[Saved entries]

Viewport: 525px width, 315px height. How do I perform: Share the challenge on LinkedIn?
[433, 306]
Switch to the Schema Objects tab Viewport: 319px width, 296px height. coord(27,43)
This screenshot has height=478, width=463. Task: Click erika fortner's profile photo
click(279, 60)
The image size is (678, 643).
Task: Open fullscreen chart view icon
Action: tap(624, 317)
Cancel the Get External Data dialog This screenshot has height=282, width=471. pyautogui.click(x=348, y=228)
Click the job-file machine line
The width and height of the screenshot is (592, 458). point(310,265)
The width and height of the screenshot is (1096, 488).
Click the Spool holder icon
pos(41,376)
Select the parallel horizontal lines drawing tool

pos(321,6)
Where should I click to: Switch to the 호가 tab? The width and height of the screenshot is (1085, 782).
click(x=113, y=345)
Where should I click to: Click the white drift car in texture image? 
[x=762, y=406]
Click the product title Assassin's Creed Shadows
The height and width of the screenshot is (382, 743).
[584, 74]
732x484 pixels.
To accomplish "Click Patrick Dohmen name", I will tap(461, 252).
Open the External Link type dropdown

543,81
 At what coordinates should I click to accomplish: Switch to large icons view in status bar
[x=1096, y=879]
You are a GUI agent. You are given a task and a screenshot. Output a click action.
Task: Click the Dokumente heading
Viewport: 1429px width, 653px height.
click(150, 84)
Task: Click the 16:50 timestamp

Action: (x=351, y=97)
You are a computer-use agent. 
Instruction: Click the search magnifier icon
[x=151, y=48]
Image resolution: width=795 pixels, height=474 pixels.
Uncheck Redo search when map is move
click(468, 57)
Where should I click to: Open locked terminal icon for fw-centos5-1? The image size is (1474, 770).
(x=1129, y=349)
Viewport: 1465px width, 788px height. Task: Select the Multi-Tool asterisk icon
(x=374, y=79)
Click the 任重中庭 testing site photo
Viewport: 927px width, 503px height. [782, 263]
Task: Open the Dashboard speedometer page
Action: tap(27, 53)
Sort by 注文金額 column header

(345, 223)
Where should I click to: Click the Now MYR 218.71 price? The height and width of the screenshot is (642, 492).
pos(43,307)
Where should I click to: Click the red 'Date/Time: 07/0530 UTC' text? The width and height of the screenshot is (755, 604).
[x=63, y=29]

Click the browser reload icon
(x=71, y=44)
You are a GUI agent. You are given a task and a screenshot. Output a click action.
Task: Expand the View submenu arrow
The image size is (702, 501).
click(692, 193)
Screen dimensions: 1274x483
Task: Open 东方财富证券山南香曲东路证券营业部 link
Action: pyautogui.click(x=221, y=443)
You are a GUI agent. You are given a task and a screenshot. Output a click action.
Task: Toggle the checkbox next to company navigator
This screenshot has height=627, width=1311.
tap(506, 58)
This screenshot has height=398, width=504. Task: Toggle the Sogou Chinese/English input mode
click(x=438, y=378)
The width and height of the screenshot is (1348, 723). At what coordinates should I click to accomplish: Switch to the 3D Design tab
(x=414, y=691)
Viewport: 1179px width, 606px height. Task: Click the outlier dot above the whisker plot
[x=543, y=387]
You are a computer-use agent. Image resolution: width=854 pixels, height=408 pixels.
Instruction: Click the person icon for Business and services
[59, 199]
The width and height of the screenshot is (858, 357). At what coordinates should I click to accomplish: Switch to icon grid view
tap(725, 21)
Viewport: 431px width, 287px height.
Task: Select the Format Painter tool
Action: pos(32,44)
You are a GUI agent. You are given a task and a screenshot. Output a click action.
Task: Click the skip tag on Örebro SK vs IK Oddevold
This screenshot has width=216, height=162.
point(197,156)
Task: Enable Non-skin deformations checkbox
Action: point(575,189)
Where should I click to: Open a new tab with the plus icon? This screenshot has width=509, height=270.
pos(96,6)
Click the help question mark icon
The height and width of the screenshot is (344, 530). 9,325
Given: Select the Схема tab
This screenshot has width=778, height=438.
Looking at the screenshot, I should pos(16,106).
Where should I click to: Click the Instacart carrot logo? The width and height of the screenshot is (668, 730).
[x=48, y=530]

[EXERCISE DESCRIPTION] Repeat all the lines above, keeping them exactly as they are.

[RESULT FOR THIS TASK]
Viewport: 525px width, 315px height. How do I perform: Share the challenge on LinkedIn?
[433, 306]
Switch to the Schema Objects tab Viewport: 319px width, 296px height. coord(27,43)
This screenshot has height=478, width=463. Task: Click erika fortner's profile photo
click(279, 60)
The image size is (678, 643).
Task: Open fullscreen chart view icon
Action: tap(624, 317)
Cancel the Get External Data dialog This screenshot has height=282, width=471. pyautogui.click(x=348, y=228)
Click the job-file machine line
The width and height of the screenshot is (592, 458). point(310,265)
The width and height of the screenshot is (1096, 488).
Click the Spool holder icon
pos(41,376)
Select the parallel horizontal lines drawing tool

pos(321,6)
Where should I click to: Switch to the 호가 tab? The width and height of the screenshot is (1085, 782).
click(x=113, y=345)
Where should I click to: Click the white drift car in texture image? 
[x=762, y=406]
Click the product title Assassin's Creed Shadows
The height and width of the screenshot is (382, 743).
[584, 74]
732x484 pixels.
To accomplish "Click Patrick Dohmen name", I will tap(461, 252).
Open the External Link type dropdown

543,81
 At what coordinates should I click to accomplish: Switch to large icons view in status bar
[x=1096, y=879]
You are a GUI agent. You are given a task and a screenshot. Output a click action.
Task: Click the Dokumente heading
Viewport: 1429px width, 653px height.
click(150, 84)
Task: Click the 16:50 timestamp

Action: (x=351, y=97)
You are a computer-use agent. 
Instruction: Click the search magnifier icon
[x=151, y=48]
Image resolution: width=795 pixels, height=474 pixels.
Uncheck Redo search when map is move
click(468, 57)
Where should I click to: Open locked terminal icon for fw-centos5-1? The image size is (1474, 770).
(x=1129, y=349)
Viewport: 1465px width, 788px height. Task: Select the Multi-Tool asterisk icon
(x=374, y=79)
Click the 任重中庭 testing site photo
Viewport: 927px width, 503px height. [782, 263]
Task: Open the Dashboard speedometer page
Action: tap(27, 53)
Sort by 注文金額 column header

(345, 223)
Where should I click to: Click the Now MYR 218.71 price? The height and width of the screenshot is (642, 492).
pos(43,307)
Where should I click to: Click the red 'Date/Time: 07/0530 UTC' text? The width and height of the screenshot is (755, 604).
[x=63, y=29]

Click the browser reload icon
(x=71, y=44)
You are a GUI agent. You are given a task and a screenshot. Output a click action.
Task: Expand the View submenu arrow
The image size is (702, 501).
click(692, 193)
Screen dimensions: 1274x483
Task: Open 东方财富证券山南香曲东路证券营业部 link
Action: pyautogui.click(x=221, y=443)
You are a GUI agent. You are given a task and a screenshot. Output a click action.
Task: Toggle the checkbox next to company navigator
This screenshot has height=627, width=1311.
tap(506, 58)
This screenshot has height=398, width=504. Task: Toggle the Sogou Chinese/English input mode
click(x=438, y=378)
The width and height of the screenshot is (1348, 723). At what coordinates should I click to accomplish: Switch to the 3D Design tab
(x=414, y=691)
Viewport: 1179px width, 606px height. Task: Click the outlier dot above the whisker plot
[x=543, y=387]
You are a computer-use agent. Image resolution: width=854 pixels, height=408 pixels.
Instruction: Click the person icon for Business and services
[59, 199]
The width and height of the screenshot is (858, 357). At what coordinates should I click to accomplish: Switch to icon grid view
tap(725, 21)
Viewport: 431px width, 287px height.
Task: Select the Format Painter tool
Action: pos(32,44)
You are a GUI agent. You are given a task and a screenshot. Output a click action.
Task: Click the skip tag on Örebro SK vs IK Oddevold
This screenshot has width=216, height=162.
point(197,156)
Task: Enable Non-skin deformations checkbox
Action: point(575,189)
Where should I click to: Open a new tab with the plus icon? This screenshot has width=509, height=270.
pos(96,6)
Click the help question mark icon
The height and width of the screenshot is (344, 530). 9,325
Given: Select the Схема tab
This screenshot has width=778, height=438.
Looking at the screenshot, I should pos(16,106).
Where should I click to: Click the Instacart carrot logo? The width and height of the screenshot is (668, 730).
[x=48, y=530]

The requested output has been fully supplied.